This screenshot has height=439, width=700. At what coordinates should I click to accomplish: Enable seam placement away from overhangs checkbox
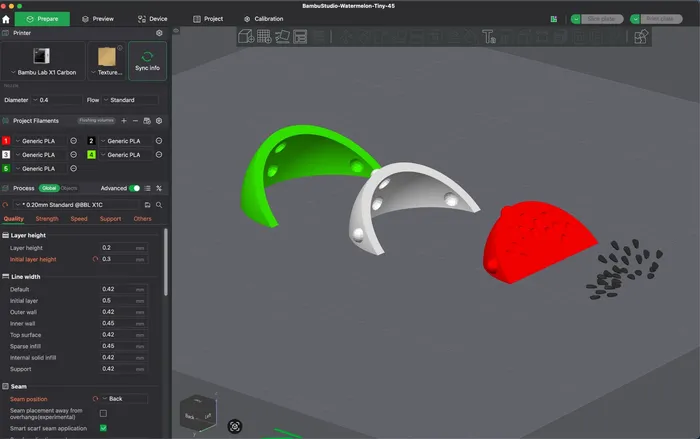coord(103,413)
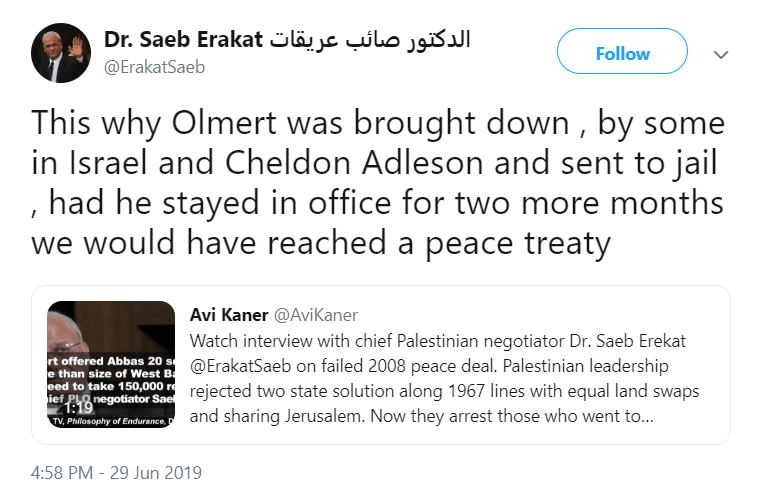
Task: Open Avi Kaner's name in quoted tweet
Action: coord(229,315)
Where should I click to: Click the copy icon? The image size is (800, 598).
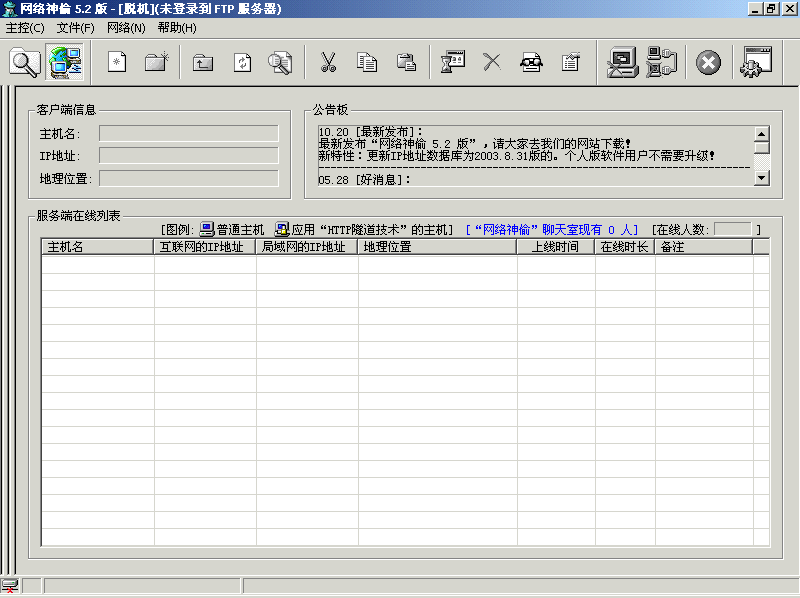coord(367,61)
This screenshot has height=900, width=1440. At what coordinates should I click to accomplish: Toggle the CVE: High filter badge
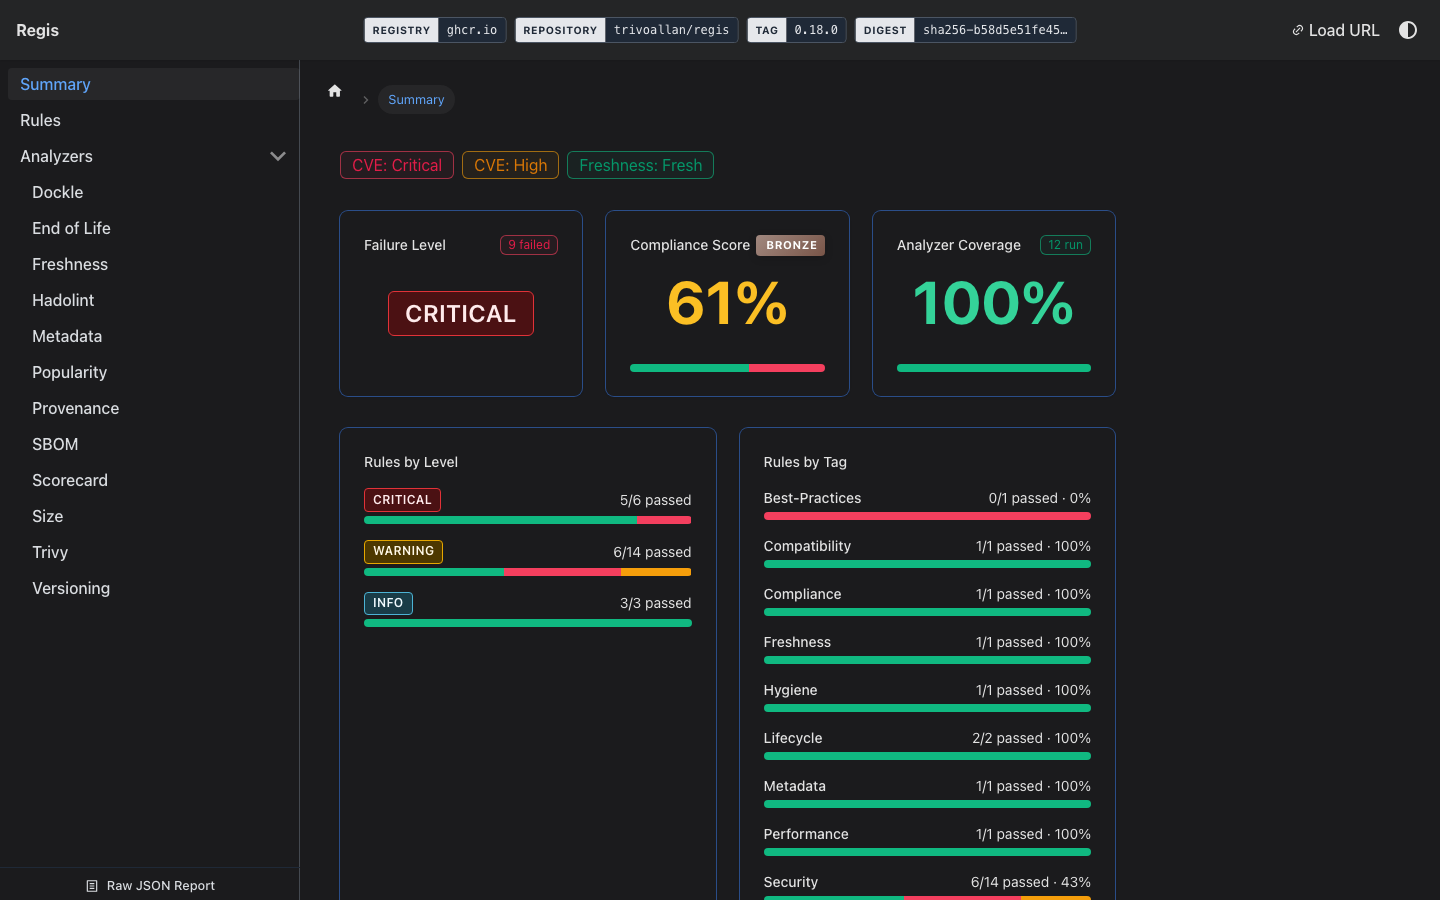pos(510,165)
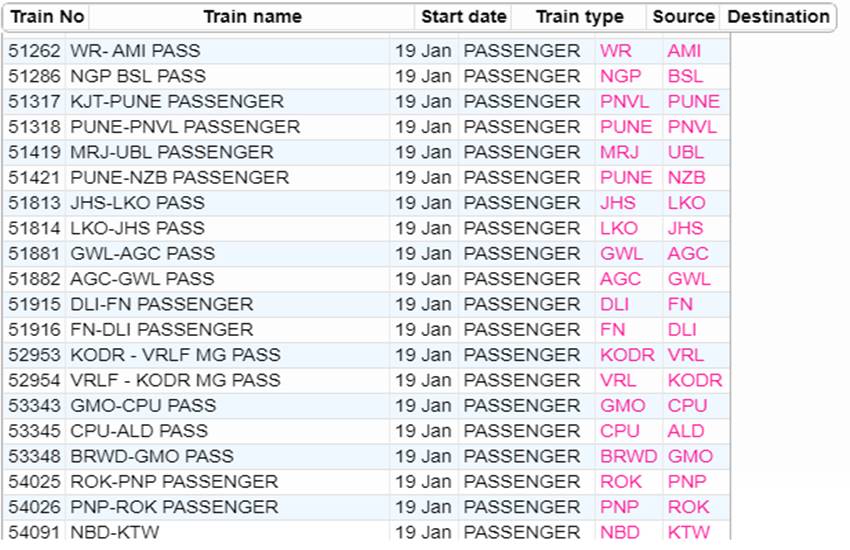Select the Destination column header
This screenshot has width=850, height=550.
(778, 17)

Exercise requirements: Exact copy, no pictures: return the entries word for word.

Solution to the exercise:
This screenshot has height=439, width=700. At what coordinates should I click to accomplish: Enable seam placement away from overhangs checkbox
coord(103,413)
Task: Open Avi Kaner's name in quoted tweet
Action: coord(229,315)
Where should I click to: Click the copy icon? The image size is (800, 598).
coord(367,61)
This screenshot has height=900, width=1440. At what coordinates should I click to accomplish: Toggle the CVE: High filter badge
pos(510,165)
Select the Destination column header
This screenshot has width=850, height=550.
(778, 17)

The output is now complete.